The fourth project is a preprint of a rapid review assessing the effectiveness and safety of antiviral antibody treatments for COVID-19 published in medrXiv [80]. Fifty-four studies were included in the review: 3 controlled trials, 10 cohort studies, 7 retrospective medical record/database studies, and 34 case reports or series. These studies included patients with severe acute respiratory syndrome (SARS, n = 33), Middle East respiratory syndrome (MERS, n = 16), COVID-19 (n = 3), and unspecified coronavirus (n = 2). The most common treatment was ribavirin (n = 41), followed by oseltamivir (n = 10), and the combination of lopinavir/ritonavir (n = 7). The authors conclude that current evidence for the effectiveness and safety of antiviral therapies for COVID-19 is inconclusive and suffers from a lack of well-designed prospective trials. Moreover, this review was only a narrative review without meta-analytic methods and trial sequential analysis [9].

Conclusions

Our study showed that dexamethasone and remdesivir might be beneficial for COVID-19 patients, but the certainty of the evidence was low to very low, so more trials are needed. We could reject that hydroxychloroquine versus standard care reduces the risk of death and serious adverse events with 20%. Otherwise, no evidence-based treatment for COVID-19 currently exists. This review will continuously inform best practice in treatment and clinical research of COVID-19. There is an urgent need for additional evidence, especially trials assessing the effects of dexamethasone and remdesivir.

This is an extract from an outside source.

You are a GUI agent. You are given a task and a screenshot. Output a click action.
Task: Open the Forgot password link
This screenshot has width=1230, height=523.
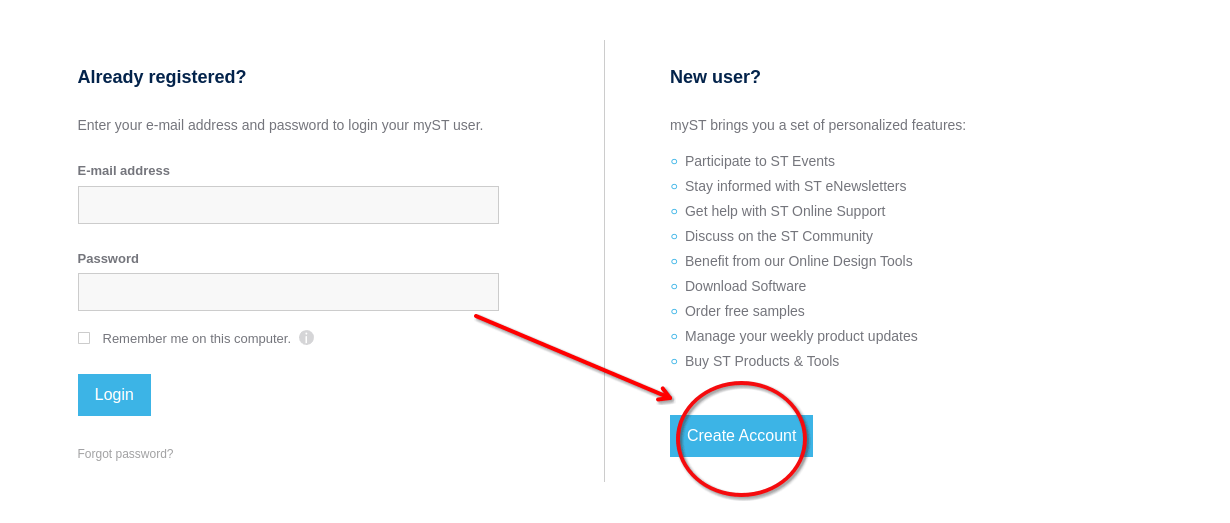coord(125,454)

Differences between the protocol and the review

We erroneously reported the adjusted trial sequential analysis alpha as 2% in our published protocol [9]. This has now been corrected to 3.3% according to 2 primary outcomes [18]. Further, we included “time to clinical improvement” as an outcome post hoc.

Supporting information

S1 Text. PRISMA 2009 checklist.

PRISMA, Preferred Reporting Items for Systematic Reviews and Meta-Analysis.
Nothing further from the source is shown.